*Assignment:* Whenever the string "price" appears in a line below, please copy the line out.

*Material for the task:*

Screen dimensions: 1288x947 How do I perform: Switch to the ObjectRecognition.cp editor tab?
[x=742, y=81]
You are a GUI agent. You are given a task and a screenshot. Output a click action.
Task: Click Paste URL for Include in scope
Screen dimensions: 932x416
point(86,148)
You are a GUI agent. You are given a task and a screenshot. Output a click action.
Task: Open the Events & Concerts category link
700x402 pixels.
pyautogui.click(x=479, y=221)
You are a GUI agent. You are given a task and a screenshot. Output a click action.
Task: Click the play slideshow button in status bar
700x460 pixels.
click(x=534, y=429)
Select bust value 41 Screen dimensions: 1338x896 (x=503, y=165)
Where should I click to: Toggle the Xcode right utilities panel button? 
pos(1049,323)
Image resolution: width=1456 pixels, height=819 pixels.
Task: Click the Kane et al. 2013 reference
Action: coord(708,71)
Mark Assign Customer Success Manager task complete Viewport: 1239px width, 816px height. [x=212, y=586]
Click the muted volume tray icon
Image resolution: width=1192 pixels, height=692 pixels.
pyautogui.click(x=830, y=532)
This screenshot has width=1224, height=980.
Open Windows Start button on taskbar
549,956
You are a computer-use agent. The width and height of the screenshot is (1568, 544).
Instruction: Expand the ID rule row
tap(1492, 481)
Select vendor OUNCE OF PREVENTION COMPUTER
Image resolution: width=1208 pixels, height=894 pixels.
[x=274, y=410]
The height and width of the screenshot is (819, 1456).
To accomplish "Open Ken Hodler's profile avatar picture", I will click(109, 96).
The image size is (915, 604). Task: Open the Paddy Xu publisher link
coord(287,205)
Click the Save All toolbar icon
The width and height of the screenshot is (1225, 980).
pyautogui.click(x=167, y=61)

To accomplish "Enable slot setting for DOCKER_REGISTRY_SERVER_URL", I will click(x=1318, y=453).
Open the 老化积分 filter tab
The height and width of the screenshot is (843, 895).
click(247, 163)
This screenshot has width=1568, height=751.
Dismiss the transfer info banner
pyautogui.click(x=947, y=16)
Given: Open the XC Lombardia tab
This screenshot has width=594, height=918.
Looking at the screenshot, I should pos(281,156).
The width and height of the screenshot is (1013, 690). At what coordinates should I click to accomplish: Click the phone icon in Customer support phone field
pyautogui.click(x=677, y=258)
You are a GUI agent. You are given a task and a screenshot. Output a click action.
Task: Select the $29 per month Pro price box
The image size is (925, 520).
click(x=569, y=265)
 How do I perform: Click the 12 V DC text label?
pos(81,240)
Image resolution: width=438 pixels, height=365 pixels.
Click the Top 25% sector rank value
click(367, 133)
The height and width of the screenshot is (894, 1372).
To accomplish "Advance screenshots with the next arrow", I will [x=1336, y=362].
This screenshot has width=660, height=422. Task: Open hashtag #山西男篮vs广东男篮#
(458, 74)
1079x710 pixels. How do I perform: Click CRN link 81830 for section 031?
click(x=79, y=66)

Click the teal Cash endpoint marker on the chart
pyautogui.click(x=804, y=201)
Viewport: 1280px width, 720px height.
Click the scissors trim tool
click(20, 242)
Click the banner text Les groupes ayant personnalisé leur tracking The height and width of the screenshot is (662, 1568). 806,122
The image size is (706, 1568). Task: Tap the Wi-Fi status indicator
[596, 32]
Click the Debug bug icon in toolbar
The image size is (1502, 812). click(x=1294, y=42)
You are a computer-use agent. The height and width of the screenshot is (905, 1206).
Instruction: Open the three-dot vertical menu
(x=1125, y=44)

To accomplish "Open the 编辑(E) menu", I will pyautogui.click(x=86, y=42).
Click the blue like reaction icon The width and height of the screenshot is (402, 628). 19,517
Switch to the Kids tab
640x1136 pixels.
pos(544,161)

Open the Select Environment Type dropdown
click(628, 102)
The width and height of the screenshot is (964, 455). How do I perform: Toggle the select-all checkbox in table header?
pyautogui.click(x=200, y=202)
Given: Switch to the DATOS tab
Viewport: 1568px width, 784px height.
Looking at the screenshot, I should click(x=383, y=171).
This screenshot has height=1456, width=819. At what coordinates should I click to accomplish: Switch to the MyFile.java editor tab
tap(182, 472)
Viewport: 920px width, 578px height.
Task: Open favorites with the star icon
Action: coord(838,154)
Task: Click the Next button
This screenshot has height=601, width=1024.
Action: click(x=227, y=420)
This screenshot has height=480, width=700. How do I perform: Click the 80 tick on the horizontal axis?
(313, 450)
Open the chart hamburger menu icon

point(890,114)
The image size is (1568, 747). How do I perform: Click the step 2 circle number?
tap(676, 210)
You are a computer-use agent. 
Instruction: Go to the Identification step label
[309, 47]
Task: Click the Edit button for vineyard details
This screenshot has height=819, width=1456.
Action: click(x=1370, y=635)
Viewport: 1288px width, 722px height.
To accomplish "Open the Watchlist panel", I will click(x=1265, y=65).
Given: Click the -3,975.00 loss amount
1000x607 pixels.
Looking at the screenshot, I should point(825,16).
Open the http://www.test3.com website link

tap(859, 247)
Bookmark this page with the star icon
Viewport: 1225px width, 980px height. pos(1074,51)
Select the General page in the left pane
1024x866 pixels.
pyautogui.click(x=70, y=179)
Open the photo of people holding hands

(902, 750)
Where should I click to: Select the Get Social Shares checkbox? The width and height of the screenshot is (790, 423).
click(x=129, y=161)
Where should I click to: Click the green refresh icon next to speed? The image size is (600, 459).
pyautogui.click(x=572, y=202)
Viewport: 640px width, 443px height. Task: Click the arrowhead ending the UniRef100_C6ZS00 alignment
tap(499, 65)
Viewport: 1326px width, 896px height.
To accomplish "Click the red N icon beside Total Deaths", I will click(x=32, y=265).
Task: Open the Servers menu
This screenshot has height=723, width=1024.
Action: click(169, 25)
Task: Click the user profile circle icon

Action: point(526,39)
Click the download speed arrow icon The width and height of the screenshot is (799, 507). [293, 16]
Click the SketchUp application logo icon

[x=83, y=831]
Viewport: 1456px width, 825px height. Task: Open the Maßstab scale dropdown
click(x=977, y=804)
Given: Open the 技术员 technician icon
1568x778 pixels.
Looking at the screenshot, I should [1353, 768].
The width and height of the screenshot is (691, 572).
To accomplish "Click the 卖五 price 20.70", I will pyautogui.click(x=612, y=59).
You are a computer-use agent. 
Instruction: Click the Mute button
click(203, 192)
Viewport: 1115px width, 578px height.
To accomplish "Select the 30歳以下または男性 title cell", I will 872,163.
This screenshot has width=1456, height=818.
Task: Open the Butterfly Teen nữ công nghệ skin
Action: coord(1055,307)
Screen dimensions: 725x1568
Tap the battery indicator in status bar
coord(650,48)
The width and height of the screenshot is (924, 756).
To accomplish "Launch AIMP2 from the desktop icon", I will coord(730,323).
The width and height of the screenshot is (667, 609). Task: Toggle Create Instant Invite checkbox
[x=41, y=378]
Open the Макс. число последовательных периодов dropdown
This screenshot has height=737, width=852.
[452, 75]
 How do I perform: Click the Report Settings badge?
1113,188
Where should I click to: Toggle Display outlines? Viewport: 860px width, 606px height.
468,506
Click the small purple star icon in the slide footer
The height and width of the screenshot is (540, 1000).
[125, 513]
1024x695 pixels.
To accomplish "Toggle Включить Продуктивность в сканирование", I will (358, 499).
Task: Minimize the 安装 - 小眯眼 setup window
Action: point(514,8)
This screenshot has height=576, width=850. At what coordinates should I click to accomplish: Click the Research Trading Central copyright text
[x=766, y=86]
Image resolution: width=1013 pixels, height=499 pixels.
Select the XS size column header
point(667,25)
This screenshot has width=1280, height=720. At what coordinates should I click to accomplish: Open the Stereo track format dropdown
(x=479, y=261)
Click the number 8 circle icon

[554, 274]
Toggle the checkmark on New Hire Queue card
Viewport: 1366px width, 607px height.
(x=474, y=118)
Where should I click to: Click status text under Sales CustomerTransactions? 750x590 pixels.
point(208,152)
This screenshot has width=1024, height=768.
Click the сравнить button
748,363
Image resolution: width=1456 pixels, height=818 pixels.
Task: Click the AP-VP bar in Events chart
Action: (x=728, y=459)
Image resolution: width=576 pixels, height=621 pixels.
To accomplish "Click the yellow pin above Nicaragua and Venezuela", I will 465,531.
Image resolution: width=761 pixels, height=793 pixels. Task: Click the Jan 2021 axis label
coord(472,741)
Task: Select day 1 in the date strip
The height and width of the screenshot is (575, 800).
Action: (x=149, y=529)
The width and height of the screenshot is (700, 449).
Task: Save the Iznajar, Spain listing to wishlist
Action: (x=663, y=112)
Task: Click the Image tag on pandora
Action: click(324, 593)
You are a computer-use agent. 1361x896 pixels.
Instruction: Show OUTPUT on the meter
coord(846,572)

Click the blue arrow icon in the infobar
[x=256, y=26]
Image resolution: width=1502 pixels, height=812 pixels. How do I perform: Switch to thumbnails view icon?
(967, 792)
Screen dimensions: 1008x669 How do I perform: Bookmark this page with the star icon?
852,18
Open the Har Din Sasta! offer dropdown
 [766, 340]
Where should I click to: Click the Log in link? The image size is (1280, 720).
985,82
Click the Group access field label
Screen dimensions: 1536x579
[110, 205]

*Solution for this exercise:*
Task: Select the $29 per month Pro price box
To accomplish "Click the 卖五 price 20.70", I will pyautogui.click(x=612, y=59).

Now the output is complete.